Snowplow enrichment of SendGrid Webhooks seem to be missing events

Hi!

I have set up Sendgrid to send events of all types to my snowplow collector url (using AWS & the snowflake streaming data pipeline) and am getting data every second into my events table.

However, upon seeing the data itself, I am missing a solid 60%-70% of the events. Sendgrid Webhook documentation specifies that multiple events are sent in the same POST request. I’m receiving around ~1800 posted delivered events per day even though I’m expecting around 280k, which leads me to believe that my collector is reading the first event and not reading the rest of the JSON within the POST request.

How can I configure my collector / enrichment pipeline to iterate through each event in the POST request, or is there a setting in the terraform files that needed to be turned on to allow such usage?

Thanks for reading my question & I’d greatly appreciate any ideas you may have!!

I think we’ve had reports of this but never been able to replicate it or tie it back to actual webhook payloads and find the issue. I haven’t seen it impacting 60-70% of volume before though.

The enricher definitely seems to handle an array with multiple events in the payload.
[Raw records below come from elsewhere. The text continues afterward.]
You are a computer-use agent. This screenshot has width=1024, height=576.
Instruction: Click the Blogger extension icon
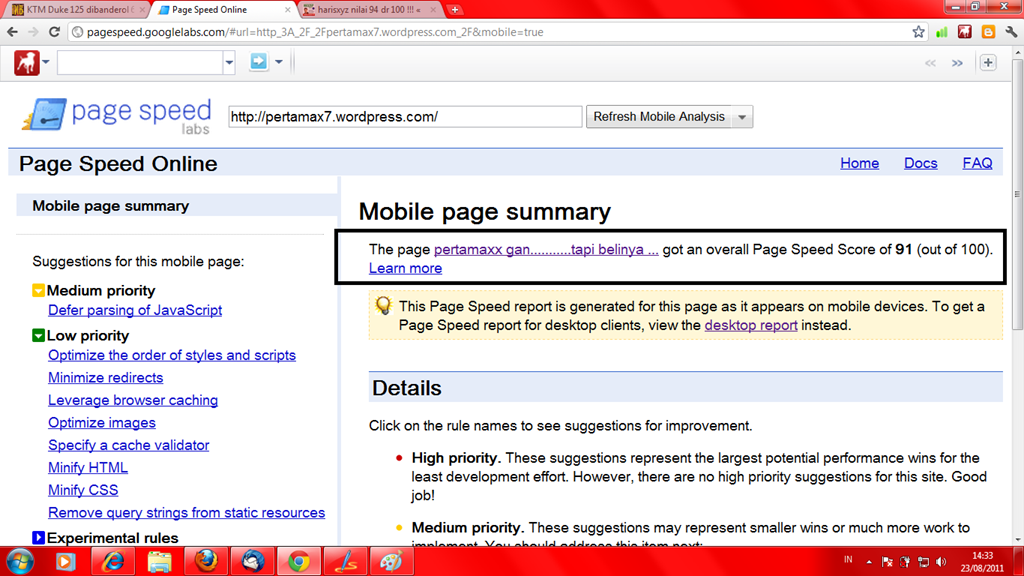[x=987, y=32]
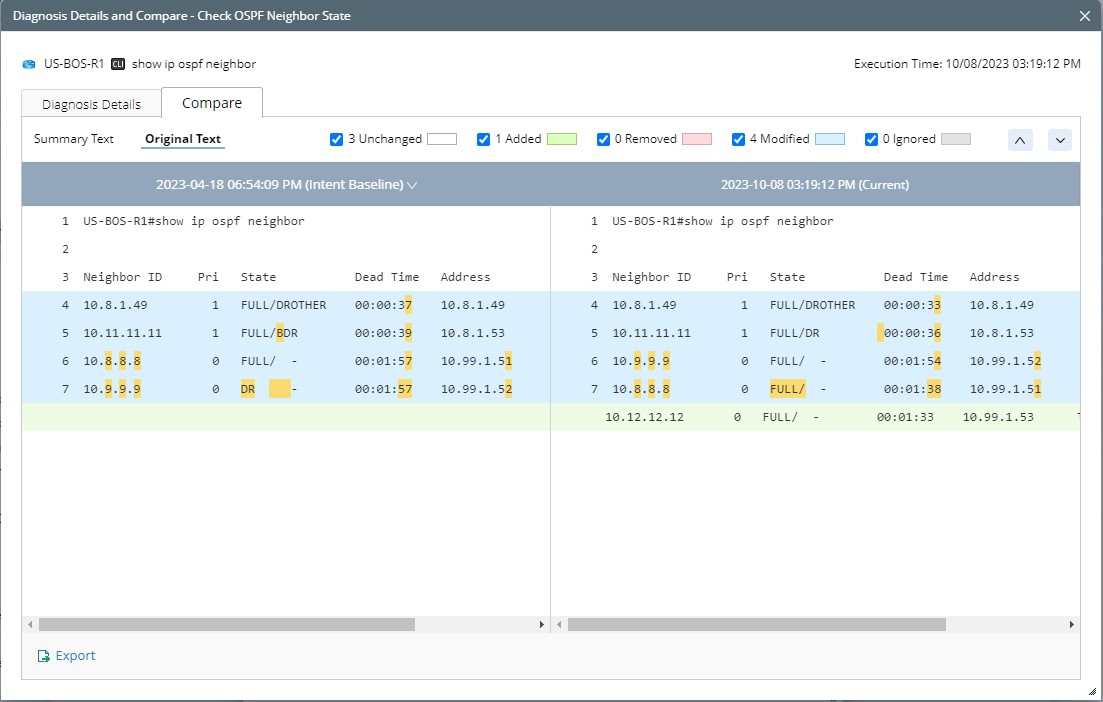The height and width of the screenshot is (702, 1103).
Task: Click the Export icon at bottom left
Action: (43, 656)
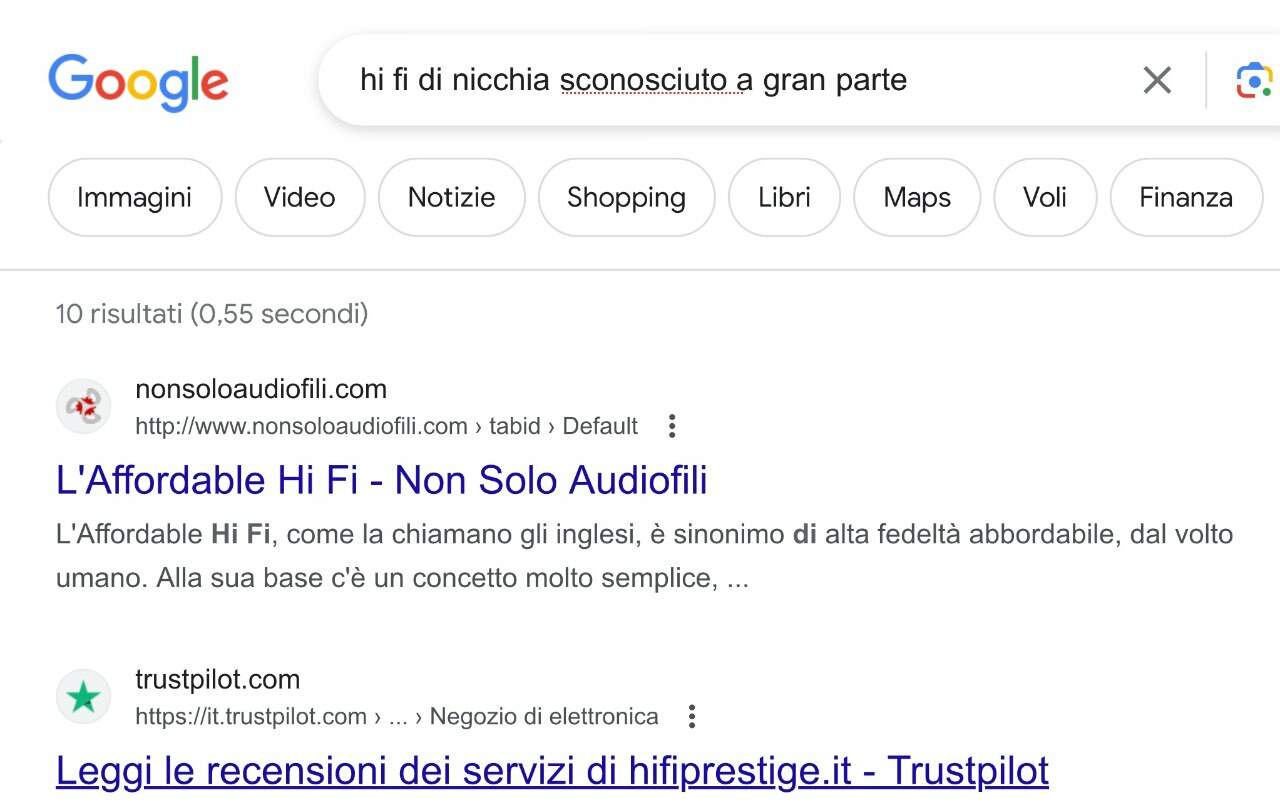Viewport: 1280px width, 810px height.
Task: Open options for Trustpilot result
Action: point(691,716)
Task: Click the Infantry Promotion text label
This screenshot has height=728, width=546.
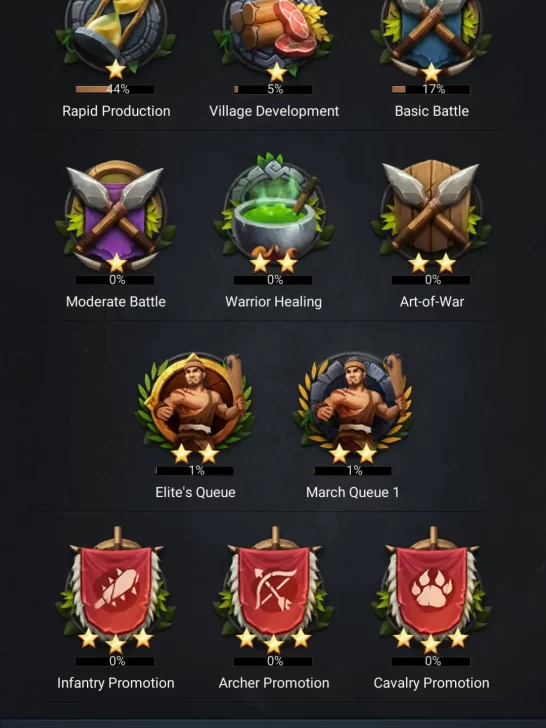Action: click(x=116, y=683)
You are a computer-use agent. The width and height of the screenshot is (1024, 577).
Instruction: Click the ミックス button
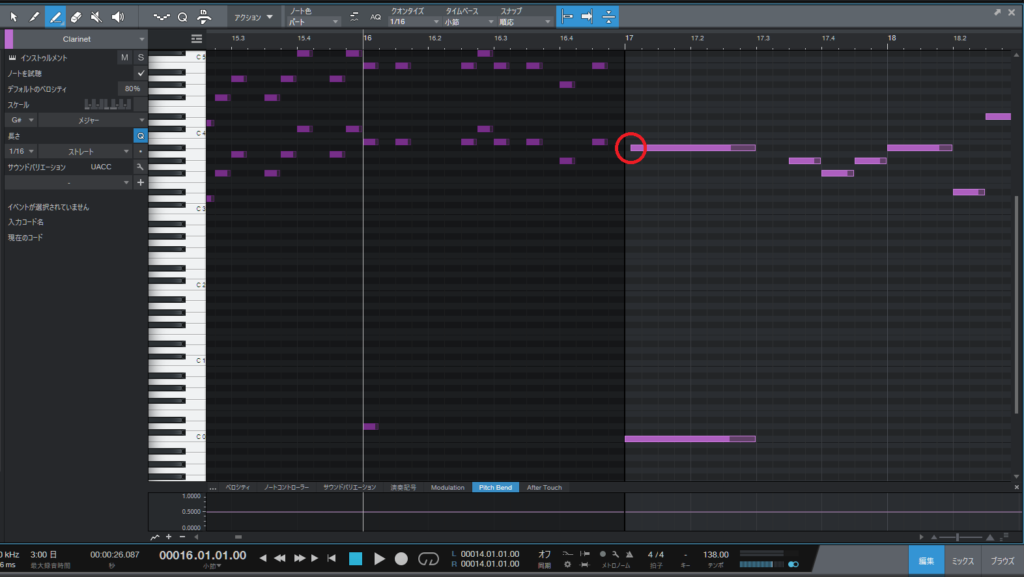point(961,561)
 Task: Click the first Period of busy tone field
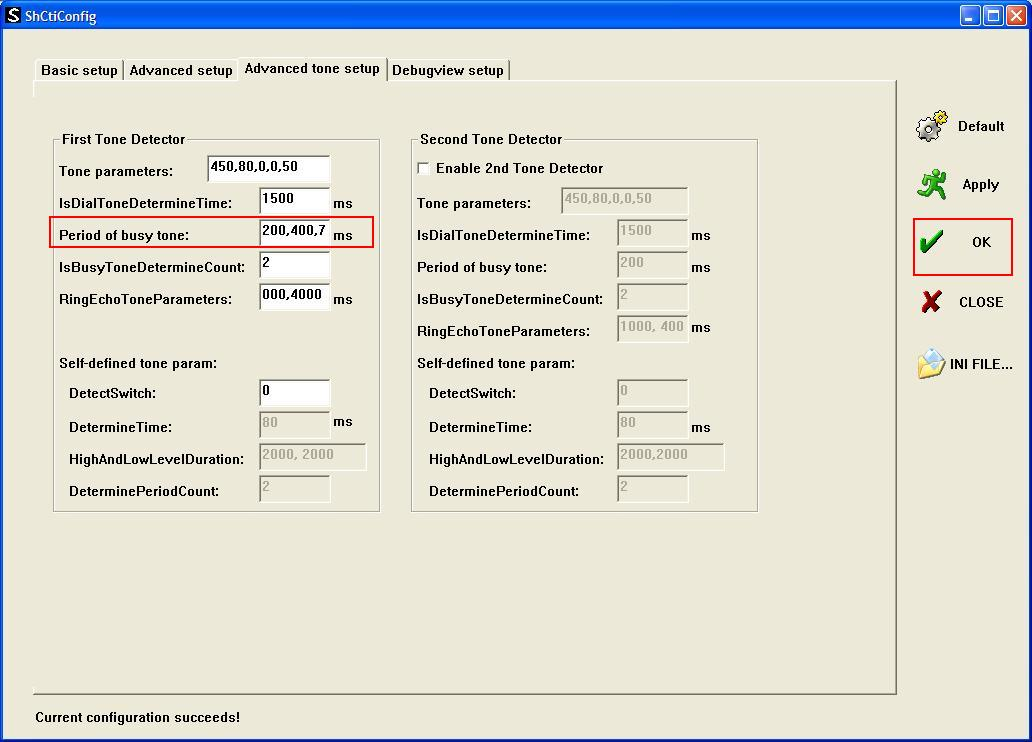tap(294, 232)
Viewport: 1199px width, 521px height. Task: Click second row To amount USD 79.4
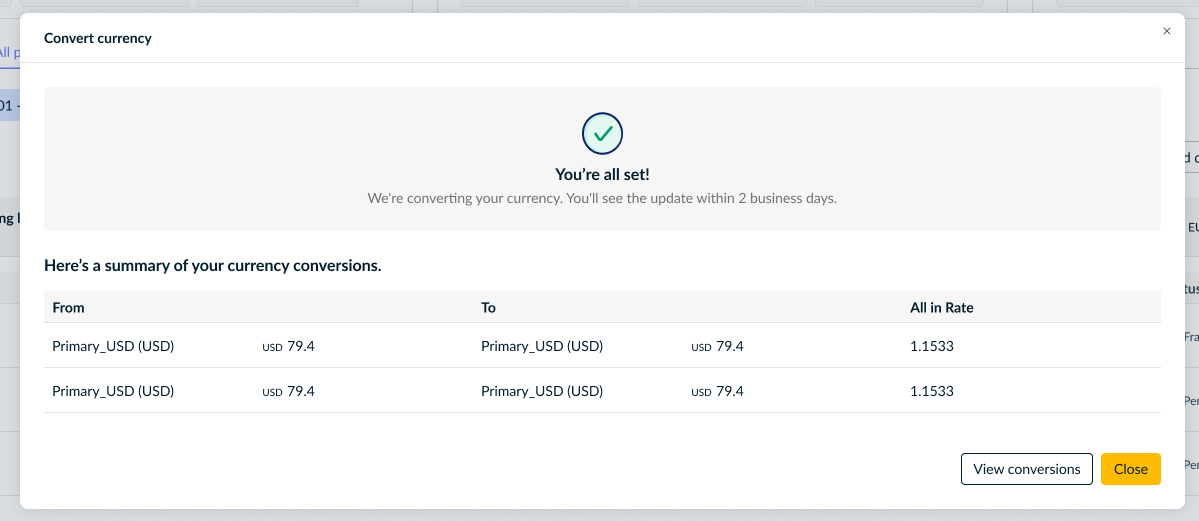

I don’t know if there are duplicate sg_event_id values or some other issue at play.

Sometimes the SendGrid payloads’ size exceeds the collector’s maxBytes settings too, so the requests end up as size_violations bad rows. So adjusting that might be an option if that’s what you’re encountering.

If you’re able to share raw event/request payload (scrubbed of personal data) where you’re only seeing only partial Snowplow events, that would be extremely helpful.